Thompson’s next gig was doing deliveries for a plant shop in NYC. Here, in a small mom-and-pop operation, was where he found the most labor violations: 11-hour days with no breaks for well below minimum wage. (A co-worker typically worked 60-hour weeks for $5 an hour with no overtime pay; minimum wage in NY was $7.15.) The work was physical but less draining than the farm and factory work. What made it harder was the stream of constant verbal harassment from his employers. After two days, he was told that he wasn’t working out because he was too much of a “happy chicken.” The bosses had a clear idea of what a proper employee should look like, and if he wasn’t visibly miserable and subservient, they weren’t satisfied.
Thompson stayed in NYC and found a job doing bike deliveries for a restaurant. There had recently been a major lawsuit where a group of delivery workers got a large judgment after being paid less than $2 an hour, among other violations. Thompson was paid the legal sub-minimum wage (New York has a lower minimum wage for tipped workers), but his co-workers routinely found the restaurant had shaved hours off their checks. It wasn’t terribly clear why they had the workers punch a clock.
Thompson got the chance to talk to delivery people and other back-of-the-house workers from other restaurants. All of them were paid less than the $4.60 an hour that he was getting. As for the tips that were supposed to even that out, 10 percent was considered generous.
In all of the jobs that Thompson tried, worker solidarity crossed lines of race, language and nationality. When he couldn’t keep up with the pace in the lettuce field or factory, other workers stepped in to help him catch up. When he was denied extra gloves at the factory, a co-worker slipped him a pair. Dealing with unreasonable demands from management seemed to be the surest way of getting people to bond.
Where there was a hierarchy, it had to do with class and position in the company hierarchy. The factory supervisor who kept yelling “Andale!” probably wasn’t getting paid much more than the line workers, yet worker/management divide was clear. Similarly, a server at the restaurant seemed positively offended on one occasion when the “delivery boys” made more in tips than he did – even though they were out biking in nasty weather (on a bike nicknamed “the catapult”) while he was warm and dry.
The problems Thompson encountered are not limited to immigrants, undocumented or otherwise. The worst violations of wage and labor laws were directed at undocumented workers, since they were the least likely to be in a position to fight back. But the powerlessness was only a matter of degree. Documented or not, workers had to deal with low wages and awful working conditions when they did not have the power to demand better.
Thompson emphatically endorses Barbara Ehrenreich’s view that poverty in this country should not be viewed as something “sad but sustainable,” but rather as a national emergency.

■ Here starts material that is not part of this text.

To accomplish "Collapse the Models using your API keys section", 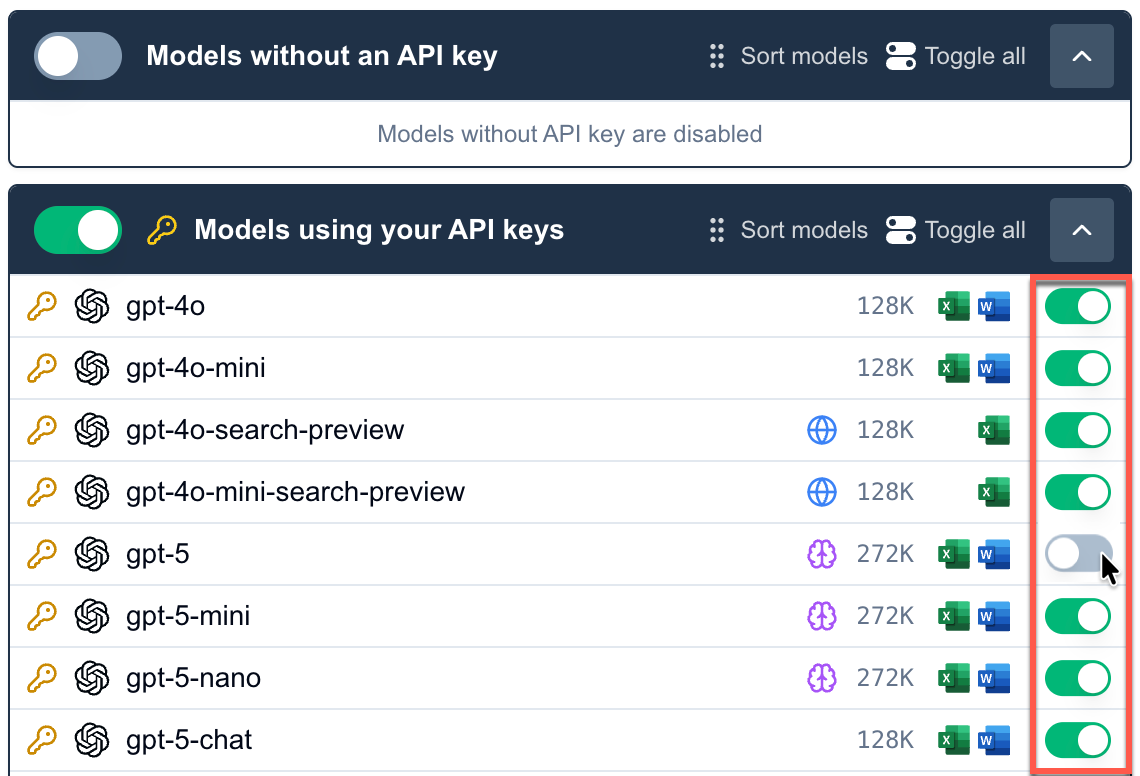I will [x=1081, y=230].
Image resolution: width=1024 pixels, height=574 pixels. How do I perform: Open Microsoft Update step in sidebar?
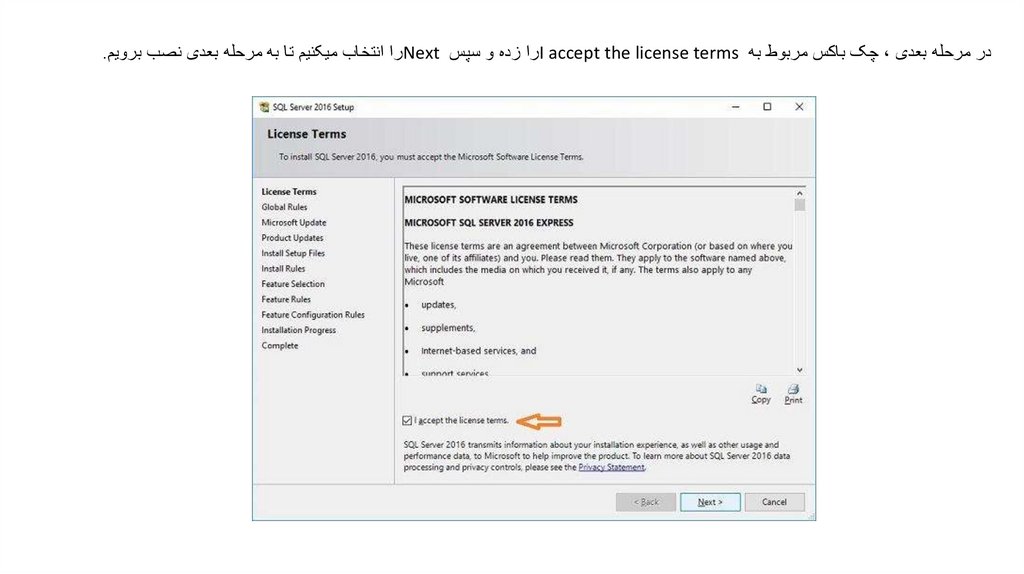[x=294, y=223]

The solutions he discusses aren’t new, but they are urgent: raising the minimum wage, supporting union organizing, and vigorously enforcing labor and safety laws. The point about enforcement cannot be stressed enough. He mentions one restaurant that posted a notice about the minimum wage, as they are required to do – and then didn’t pay it. Employers will start following fair labor laws and safety requirements when it becomes more costly to disregard them.
The book was written before the current wave of assaults on unions. This book is a vivid illustration of why they’re needed, and the real people doing real work that too often goes unseen.